ASSIGNMENT |
Set out every line of the listing below as a numbered list, skipping any blank lines.

****

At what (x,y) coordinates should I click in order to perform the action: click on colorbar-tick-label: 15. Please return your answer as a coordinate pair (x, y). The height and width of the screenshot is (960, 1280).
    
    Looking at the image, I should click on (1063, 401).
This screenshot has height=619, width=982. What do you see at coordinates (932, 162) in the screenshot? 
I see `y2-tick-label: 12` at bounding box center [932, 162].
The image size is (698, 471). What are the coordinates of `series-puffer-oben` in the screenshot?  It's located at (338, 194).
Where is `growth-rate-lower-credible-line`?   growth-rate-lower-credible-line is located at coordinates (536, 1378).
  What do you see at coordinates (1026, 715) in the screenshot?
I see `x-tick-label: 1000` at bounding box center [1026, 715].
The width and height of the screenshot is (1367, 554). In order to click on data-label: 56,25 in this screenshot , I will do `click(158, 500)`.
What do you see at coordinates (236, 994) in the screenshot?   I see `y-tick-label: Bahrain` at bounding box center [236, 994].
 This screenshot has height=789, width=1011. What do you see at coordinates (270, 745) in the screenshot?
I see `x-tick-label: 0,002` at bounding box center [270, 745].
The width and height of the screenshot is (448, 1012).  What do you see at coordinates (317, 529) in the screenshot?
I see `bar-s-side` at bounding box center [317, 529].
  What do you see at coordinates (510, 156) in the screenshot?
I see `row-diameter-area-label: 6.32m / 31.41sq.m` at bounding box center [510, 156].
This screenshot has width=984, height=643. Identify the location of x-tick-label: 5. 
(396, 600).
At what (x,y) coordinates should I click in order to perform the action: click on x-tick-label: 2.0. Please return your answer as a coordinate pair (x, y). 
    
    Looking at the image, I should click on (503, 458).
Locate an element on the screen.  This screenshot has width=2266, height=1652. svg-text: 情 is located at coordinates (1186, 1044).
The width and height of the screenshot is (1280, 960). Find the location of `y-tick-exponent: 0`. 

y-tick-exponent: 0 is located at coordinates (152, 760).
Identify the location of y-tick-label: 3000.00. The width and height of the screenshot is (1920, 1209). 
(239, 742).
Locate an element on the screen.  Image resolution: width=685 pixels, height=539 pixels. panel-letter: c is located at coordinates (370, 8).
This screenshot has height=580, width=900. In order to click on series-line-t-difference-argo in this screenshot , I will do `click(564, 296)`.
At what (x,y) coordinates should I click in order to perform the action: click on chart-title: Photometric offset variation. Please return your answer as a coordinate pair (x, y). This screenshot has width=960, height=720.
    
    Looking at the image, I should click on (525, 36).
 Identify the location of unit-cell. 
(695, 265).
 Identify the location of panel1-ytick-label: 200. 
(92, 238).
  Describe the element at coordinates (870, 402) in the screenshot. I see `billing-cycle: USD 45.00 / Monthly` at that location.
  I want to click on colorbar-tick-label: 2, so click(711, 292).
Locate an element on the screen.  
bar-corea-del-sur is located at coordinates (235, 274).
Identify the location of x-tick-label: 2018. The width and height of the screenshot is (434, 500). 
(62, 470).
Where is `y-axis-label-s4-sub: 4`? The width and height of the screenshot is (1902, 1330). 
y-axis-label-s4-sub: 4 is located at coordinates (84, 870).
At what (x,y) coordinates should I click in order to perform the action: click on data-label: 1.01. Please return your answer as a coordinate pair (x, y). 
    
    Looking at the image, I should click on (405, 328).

****

RESPONSE TO THIS EXERCISE |
1. At what (x,y) coordinates should I click in order to perform the action: click on colorbar-tick-label: 15. Please return your answer as a coordinate pair (x, y). The height and width of the screenshot is (960, 1280).
2.     Looking at the image, I should click on (1063, 401).
3. This screenshot has height=619, width=982. What do you see at coordinates (932, 162) in the screenshot? 
4. I see `y2-tick-label: 12` at bounding box center [932, 162].
5. The image size is (698, 471). What are the coordinates of `series-puffer-oben` in the screenshot?  It's located at (338, 194).
6. Where is `growth-rate-lower-credible-line`?   growth-rate-lower-credible-line is located at coordinates (536, 1378).
7.   What do you see at coordinates (1026, 715) in the screenshot?
8. I see `x-tick-label: 1000` at bounding box center [1026, 715].
9. The width and height of the screenshot is (1367, 554). In order to click on data-label: 56,25 in this screenshot , I will do `click(158, 500)`.
10. What do you see at coordinates (236, 994) in the screenshot?   I see `y-tick-label: Bahrain` at bounding box center [236, 994].
11.  This screenshot has height=789, width=1011. What do you see at coordinates (270, 745) in the screenshot?
12. I see `x-tick-label: 0,002` at bounding box center [270, 745].
13. The width and height of the screenshot is (448, 1012).  What do you see at coordinates (317, 529) in the screenshot?
14. I see `bar-s-side` at bounding box center [317, 529].
15.   What do you see at coordinates (510, 156) in the screenshot?
16. I see `row-diameter-area-label: 6.32m / 31.41sq.m` at bounding box center [510, 156].
17. This screenshot has width=984, height=643. Identify the location of x-tick-label: 5. 
18. (396, 600).
19. At what (x,y) coordinates should I click in order to perform the action: click on x-tick-label: 2.0. Please return your answer as a coordinate pair (x, y). 
20.     Looking at the image, I should click on (503, 458).
21. Locate an element on the screen.  This screenshot has width=2266, height=1652. svg-text: 情 is located at coordinates (1186, 1044).
22. The width and height of the screenshot is (1280, 960). Find the location of `y-tick-exponent: 0`. 
23. y-tick-exponent: 0 is located at coordinates (152, 760).
24. Identify the location of y-tick-label: 3000.00. The width and height of the screenshot is (1920, 1209). 
25. (239, 742).
26. Locate an element on the screen.  Image resolution: width=685 pixels, height=539 pixels. panel-letter: c is located at coordinates (370, 8).
27. This screenshot has height=580, width=900. In order to click on series-line-t-difference-argo in this screenshot , I will do `click(564, 296)`.
28. At what (x,y) coordinates should I click in order to perform the action: click on chart-title: Photometric offset variation. Please return your answer as a coordinate pair (x, y). This screenshot has width=960, height=720.
29.     Looking at the image, I should click on (525, 36).
30.  Identify the location of unit-cell. 
31. (695, 265).
32.  Identify the location of panel1-ytick-label: 200. 
33. (92, 238).
34.   Describe the element at coordinates (870, 402) in the screenshot. I see `billing-cycle: USD 45.00 / Monthly` at that location.
35.   I want to click on colorbar-tick-label: 2, so click(711, 292).
36. Locate an element on the screen.  
37. bar-corea-del-sur is located at coordinates (235, 274).
38. Identify the location of x-tick-label: 2018. The width and height of the screenshot is (434, 500). 
39. (62, 470).
40. Where is `y-axis-label-s4-sub: 4`? The width and height of the screenshot is (1902, 1330). 
41. y-axis-label-s4-sub: 4 is located at coordinates (84, 870).
42. At what (x,y) coordinates should I click in order to perform the action: click on data-label: 1.01. Please return your answer as a coordinate pair (x, y). 
43.     Looking at the image, I should click on (405, 328).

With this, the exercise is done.